Unlike earlier volumes, The Empty Chair takes place outside of New York City in the bucolic but sinister environs of Paquenoke County, North Carolina. Rhyme – accompanied by his long-suffering physical therapist, Thom, and his beloved forensic assistant, Amelia Sachs – has just been accepted as a patient at the Medical Center of the University of North Carolina, where he is scheduled to undergo an experimental procedure that might increase the range of his mobility but might, on the other hand, result in his death. Shortly after his arrival, Lincoln 's plans are disrupted by an unforeseen emergency. Jim Bell, Paquenoke County sheriff, has trouble on his hands and needs Lincoln 's expertise.

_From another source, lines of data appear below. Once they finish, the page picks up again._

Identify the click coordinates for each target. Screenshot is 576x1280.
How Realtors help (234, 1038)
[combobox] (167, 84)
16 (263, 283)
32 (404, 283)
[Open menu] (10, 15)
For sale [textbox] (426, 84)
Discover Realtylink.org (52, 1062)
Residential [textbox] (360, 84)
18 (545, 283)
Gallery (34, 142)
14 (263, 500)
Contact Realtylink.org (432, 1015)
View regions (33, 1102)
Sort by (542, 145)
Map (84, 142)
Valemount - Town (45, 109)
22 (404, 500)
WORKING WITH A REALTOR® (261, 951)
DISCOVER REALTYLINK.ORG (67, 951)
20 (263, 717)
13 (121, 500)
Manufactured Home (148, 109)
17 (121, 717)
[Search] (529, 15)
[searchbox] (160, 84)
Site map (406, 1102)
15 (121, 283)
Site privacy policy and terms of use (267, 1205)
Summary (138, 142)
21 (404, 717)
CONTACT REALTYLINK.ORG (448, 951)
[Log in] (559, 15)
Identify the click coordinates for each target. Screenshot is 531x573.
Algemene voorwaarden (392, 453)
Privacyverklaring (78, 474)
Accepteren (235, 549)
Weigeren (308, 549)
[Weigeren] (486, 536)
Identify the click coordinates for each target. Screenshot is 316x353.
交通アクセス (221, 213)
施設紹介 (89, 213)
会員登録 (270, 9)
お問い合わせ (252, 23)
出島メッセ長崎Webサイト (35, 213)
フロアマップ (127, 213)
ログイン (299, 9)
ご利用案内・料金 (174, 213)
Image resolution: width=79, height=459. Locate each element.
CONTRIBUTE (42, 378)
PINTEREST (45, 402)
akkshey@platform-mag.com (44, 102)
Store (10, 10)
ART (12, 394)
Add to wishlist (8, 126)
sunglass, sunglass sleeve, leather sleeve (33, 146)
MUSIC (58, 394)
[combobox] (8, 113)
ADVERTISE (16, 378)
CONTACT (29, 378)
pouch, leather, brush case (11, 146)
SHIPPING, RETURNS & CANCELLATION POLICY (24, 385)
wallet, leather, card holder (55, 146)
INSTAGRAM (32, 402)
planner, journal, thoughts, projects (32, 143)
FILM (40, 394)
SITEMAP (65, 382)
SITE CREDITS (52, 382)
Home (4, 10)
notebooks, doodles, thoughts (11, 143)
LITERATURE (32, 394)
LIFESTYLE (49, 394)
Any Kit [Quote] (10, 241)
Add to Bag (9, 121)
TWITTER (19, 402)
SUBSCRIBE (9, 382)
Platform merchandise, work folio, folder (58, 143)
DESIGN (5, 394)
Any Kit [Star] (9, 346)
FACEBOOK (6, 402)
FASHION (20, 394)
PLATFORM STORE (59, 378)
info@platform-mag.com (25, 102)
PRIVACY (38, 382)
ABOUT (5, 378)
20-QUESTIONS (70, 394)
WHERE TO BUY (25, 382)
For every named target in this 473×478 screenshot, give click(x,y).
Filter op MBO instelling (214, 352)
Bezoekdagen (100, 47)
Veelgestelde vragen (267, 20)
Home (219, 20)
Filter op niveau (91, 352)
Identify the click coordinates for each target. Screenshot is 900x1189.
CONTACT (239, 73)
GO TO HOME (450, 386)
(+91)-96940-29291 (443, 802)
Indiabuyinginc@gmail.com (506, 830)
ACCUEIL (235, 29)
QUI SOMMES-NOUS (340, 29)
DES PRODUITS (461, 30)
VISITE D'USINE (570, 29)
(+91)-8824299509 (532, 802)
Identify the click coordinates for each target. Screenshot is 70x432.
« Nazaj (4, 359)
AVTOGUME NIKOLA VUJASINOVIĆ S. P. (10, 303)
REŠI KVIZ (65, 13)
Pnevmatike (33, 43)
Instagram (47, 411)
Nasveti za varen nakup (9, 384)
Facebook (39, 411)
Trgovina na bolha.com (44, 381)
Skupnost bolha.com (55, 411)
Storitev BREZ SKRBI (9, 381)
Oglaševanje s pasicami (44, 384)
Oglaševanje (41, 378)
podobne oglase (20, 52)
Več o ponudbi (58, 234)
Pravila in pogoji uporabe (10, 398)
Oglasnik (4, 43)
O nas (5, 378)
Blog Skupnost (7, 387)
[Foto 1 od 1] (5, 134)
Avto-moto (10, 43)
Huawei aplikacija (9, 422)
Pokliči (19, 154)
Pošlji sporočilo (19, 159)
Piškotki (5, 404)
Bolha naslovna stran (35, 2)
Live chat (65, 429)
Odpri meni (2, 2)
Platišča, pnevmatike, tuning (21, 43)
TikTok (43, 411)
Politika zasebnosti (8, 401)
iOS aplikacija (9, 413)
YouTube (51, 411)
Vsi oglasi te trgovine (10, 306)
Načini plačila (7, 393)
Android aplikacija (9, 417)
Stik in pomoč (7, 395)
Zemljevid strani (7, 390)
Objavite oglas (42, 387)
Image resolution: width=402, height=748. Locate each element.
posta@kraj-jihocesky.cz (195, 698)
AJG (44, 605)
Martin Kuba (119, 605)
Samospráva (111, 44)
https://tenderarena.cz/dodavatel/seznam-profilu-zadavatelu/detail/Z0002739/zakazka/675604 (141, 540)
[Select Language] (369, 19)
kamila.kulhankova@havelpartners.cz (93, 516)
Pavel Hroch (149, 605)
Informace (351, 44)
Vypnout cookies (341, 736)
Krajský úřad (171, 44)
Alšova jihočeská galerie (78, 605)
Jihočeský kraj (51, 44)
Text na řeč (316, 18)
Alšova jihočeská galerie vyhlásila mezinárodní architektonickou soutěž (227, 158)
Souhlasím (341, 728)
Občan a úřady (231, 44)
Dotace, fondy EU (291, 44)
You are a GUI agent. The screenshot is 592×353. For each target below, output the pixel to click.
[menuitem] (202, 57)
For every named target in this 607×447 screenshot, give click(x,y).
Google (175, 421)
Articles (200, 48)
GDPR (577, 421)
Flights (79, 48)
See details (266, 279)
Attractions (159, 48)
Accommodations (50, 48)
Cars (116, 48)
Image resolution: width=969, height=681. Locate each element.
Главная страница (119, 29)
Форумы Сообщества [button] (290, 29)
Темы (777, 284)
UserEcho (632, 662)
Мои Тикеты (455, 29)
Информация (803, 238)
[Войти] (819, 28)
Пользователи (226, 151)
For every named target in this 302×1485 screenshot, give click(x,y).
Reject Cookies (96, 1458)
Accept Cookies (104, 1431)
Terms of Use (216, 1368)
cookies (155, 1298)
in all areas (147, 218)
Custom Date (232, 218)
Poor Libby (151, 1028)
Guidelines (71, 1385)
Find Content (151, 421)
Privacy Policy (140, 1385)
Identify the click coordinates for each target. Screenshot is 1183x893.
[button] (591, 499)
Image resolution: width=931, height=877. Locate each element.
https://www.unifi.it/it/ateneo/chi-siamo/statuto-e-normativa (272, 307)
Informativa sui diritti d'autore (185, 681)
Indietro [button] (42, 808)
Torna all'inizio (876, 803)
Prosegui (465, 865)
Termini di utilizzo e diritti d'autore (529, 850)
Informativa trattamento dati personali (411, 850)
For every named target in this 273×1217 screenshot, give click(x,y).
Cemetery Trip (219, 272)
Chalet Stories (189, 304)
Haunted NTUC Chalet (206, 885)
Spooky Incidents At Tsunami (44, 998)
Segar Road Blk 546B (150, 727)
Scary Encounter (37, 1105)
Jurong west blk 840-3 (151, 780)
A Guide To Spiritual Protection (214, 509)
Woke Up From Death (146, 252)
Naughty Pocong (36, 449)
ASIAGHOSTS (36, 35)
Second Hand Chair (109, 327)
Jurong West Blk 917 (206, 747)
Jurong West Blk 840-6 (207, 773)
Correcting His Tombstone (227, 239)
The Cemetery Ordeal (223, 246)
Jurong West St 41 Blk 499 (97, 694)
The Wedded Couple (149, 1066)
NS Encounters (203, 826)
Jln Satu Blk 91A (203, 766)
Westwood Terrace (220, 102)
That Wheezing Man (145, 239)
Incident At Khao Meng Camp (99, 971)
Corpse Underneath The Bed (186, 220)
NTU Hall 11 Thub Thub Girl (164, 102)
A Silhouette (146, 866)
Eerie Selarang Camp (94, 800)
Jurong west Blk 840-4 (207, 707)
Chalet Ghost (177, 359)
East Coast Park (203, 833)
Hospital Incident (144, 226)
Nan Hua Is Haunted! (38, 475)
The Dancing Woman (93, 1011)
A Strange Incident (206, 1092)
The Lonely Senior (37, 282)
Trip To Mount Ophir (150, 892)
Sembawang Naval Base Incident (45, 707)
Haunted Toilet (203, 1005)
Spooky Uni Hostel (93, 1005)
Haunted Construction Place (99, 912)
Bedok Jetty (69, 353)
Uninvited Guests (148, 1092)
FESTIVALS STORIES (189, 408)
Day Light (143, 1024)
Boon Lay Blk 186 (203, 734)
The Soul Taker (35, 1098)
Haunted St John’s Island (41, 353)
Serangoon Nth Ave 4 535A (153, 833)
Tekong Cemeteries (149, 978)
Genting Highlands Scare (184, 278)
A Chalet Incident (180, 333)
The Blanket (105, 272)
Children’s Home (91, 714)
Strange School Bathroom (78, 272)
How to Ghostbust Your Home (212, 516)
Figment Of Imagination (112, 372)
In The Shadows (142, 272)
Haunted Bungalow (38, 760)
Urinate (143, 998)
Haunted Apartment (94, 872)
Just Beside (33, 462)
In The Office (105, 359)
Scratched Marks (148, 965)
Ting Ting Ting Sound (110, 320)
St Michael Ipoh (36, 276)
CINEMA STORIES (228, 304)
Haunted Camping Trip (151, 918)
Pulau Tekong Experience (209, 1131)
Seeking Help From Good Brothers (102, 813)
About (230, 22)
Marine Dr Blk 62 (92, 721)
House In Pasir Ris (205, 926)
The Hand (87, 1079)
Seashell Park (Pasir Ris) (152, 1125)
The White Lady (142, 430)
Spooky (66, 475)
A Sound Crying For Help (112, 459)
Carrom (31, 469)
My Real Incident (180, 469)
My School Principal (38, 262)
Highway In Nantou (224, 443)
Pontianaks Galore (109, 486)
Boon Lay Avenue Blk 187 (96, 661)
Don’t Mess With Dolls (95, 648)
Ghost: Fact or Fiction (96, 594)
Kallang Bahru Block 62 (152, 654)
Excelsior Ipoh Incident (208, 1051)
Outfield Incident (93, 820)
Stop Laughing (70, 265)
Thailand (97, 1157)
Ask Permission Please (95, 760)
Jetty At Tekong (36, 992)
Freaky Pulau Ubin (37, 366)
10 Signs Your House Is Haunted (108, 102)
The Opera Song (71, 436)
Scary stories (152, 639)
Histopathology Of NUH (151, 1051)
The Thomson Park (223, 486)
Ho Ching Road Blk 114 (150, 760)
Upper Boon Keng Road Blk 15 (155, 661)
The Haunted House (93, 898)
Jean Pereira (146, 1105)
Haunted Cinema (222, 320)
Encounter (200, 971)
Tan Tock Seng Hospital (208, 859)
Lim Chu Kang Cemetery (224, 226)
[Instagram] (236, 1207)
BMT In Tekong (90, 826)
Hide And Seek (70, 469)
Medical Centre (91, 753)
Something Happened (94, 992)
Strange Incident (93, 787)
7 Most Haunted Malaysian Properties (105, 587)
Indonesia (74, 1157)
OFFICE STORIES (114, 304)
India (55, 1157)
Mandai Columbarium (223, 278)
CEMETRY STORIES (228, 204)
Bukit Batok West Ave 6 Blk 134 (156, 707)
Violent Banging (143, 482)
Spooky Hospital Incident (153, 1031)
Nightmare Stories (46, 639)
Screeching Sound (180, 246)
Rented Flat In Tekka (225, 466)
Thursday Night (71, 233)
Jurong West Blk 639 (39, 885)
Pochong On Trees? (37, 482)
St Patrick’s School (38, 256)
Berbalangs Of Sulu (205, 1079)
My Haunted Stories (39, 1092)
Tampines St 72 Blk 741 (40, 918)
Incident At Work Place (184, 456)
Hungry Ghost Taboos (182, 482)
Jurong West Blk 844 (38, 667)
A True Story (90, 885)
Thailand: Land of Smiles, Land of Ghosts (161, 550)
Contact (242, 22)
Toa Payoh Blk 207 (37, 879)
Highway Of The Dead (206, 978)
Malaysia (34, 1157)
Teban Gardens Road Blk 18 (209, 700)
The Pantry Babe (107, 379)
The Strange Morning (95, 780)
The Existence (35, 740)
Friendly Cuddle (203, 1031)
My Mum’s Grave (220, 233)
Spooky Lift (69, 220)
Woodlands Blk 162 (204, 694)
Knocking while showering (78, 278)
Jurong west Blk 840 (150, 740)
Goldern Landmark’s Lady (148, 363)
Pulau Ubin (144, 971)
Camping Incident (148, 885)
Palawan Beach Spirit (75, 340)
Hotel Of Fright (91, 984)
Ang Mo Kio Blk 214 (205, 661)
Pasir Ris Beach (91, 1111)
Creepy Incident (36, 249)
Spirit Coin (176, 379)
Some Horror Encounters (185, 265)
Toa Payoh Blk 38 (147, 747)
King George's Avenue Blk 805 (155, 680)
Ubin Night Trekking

According to Bell, a disturbed teenager – known, for reasons that become graphically clear, as the Insect Boy – has murdered a local football hero and abductedtwoyoung women. Convinced that the women have only hours to live, Bell asks Lincoln to examine the trace evidence found at the abduction site in the faint hope of pinpointing the kidnapper's location. Though he knows nothing about the physical composition of the surrounding area – he and Sachs, as he repeatedly comments, are "fish out of water" in the American South – Rhyme agrees to help. Once again using Amelia Sachs as his eyes and legs, he sets up an ad hoc forensic lab in a borrowed corner of the local Sheriff's office and goes to work.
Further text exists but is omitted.